BUILD-10864: Migrate docker-a3s workflows to sonar-m-docker

hedinasr · hedinasr · commit 546fd7db58af · 2026-04-01T12:23:32.000+02:00
- Replace github-ubuntu-latest-m runner with sonar-m-docker
- Add config-npm@v1 action for Repox npm registry (self-hosted runners
  block direct npmjs access)
- Remove manual "Configure npm registry" step and ARTIFACTORY_ACCESS_TOKEN
  vault secret (now handled by config-npm@v1)

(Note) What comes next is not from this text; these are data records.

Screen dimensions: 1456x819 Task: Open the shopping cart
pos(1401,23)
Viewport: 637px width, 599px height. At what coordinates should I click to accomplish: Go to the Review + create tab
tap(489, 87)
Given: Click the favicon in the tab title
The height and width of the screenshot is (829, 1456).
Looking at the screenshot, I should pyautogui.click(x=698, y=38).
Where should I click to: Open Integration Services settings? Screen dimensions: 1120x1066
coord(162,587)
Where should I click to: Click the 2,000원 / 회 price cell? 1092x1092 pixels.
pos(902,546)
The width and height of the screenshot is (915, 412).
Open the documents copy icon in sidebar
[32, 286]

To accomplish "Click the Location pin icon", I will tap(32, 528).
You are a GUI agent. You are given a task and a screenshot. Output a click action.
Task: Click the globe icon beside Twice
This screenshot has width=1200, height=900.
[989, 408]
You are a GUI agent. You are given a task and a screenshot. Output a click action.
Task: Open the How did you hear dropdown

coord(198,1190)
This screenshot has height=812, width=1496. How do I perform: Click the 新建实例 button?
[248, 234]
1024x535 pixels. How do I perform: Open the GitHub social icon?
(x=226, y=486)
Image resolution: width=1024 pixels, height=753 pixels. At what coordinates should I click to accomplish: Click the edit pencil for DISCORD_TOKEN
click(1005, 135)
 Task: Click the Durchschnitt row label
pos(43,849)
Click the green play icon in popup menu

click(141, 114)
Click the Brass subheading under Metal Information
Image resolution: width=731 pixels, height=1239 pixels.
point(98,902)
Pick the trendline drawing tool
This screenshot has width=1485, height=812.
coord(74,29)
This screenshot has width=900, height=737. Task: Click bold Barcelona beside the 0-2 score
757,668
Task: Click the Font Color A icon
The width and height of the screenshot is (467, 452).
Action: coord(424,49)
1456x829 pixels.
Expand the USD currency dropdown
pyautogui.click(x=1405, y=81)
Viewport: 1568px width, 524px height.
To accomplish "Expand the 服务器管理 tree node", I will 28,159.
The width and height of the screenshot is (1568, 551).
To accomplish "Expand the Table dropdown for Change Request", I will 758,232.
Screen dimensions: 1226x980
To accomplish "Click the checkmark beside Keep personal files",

diff --git a/.github/workflows/docker-a3s-repox.yml b/.github/workflows/docker-a3s-repox.yml
@@ -19,7 +19,7 @@ concurrency:
 
 jobs:
   get_build_number:
-    runs-on: github-ubuntu-latest-s
+    runs-on: sonar-m-docker
     name: Get build number
     permissions:
       id-token: write
@@ -32,7 +32,7 @@ jobs:
 
   build_and_publish:
     name: Build and publish Docker image
-    runs-on: github-ubuntu-latest-m
+    runs-on: sonar-m-docker
     needs: get_build_number
     permissions:
       id-token: write
@@ -52,21 +52,17 @@ jobs:
             [tools]
             node = "24.11.0"
 
+      - uses: SonarSource/ci-github-actions/config-npm@v1
+
       - name: Access vault secrets
         id: secrets
         uses: SonarSource/vault-action-wrapper@v3
         with:
           secrets: |
-            development/artifactory/token/{REPO_OWNER_NAME_DASH}-private-reader access_token | ARTIFACTORY_ACCESS_TOKEN;
             development/artifactory/token/{REPO_OWNER_NAME_DASH}-qa-deployer access_token | ARTIFACTORY_DEPLOY_PASSWORD;
             development/artifactory/token/{REPO_OWNER_NAME_DASH}-qa-deployer username | ARTIFACTORY_DEPLOY_USERNAME;
             development/github/token/{REPO_OWNER_NAME_DASH}-rspec token | RSPEC_GITHUB_TOKEN;
 
-      - name: Configure npm registry
-        run: |
-          npm config set //repox.jfrog.io/artifactory/api/npm/:_authToken=${{ fromJSON(steps.secrets.outputs.vault).ARTIFACTORY_ACCESS_TOKEN }}
-          npm config set registry https://repox.jfrog.io/artifactory/api/npm/npm/
-
       - name: Install NPM dependencies
         run: npm ci
 
diff --git a/.github/workflows/docker-a3s.yml b/.github/workflows/docker-a3s.yml
@@ -19,7 +19,7 @@ on:
 
 jobs:
   get_build_number:
-    runs-on: github-ubuntu-latest-s
+    runs-on: sonar-m-docker
     name: Get build number
     permissions:
       id-token: write
@@ -32,7 +32,7 @@ jobs:
 
   build_and_publish:
     name: Build and publish Docker image
-    runs-on: github-ubuntu-latest-m
+    runs-on: sonar-m-docker
     needs: get_build_number
     environment: ${{ inputs.environment == 'Prod' && 'Prod' || 'Dev5' }}
     permissions:
@@ -53,19 +53,15 @@ jobs:
             [tools]
             node = "24.11.0"
 
+      - uses: SonarSource/ci-github-actions/config-npm@v1
+
       - name: Access vault secrets
         id: secrets
         uses: SonarSource/vault-action-wrapper@v3
         with:
           secrets: |
-            development/artifactory/token/{REPO_OWNER_NAME_DASH}-private-reader access_token | ARTIFACTORY_ACCESS_TOKEN;
             development/github/token/{REPO_OWNER_NAME_DASH}-rspec token | RSPEC_GITHUB_TOKEN;
 
-      - name: Configure npm registry
-        run: |
-          npm config set //repox.jfrog.io/artifactory/api/npm/:_authToken=${{ fromJSON(steps.secrets.outputs.vault).ARTIFACTORY_ACCESS_TOKEN }}
-          npm config set registry https://repox.jfrog.io/artifactory/api/npm/npm/
-
       - name: Install NPM dependencies
         run: npm ci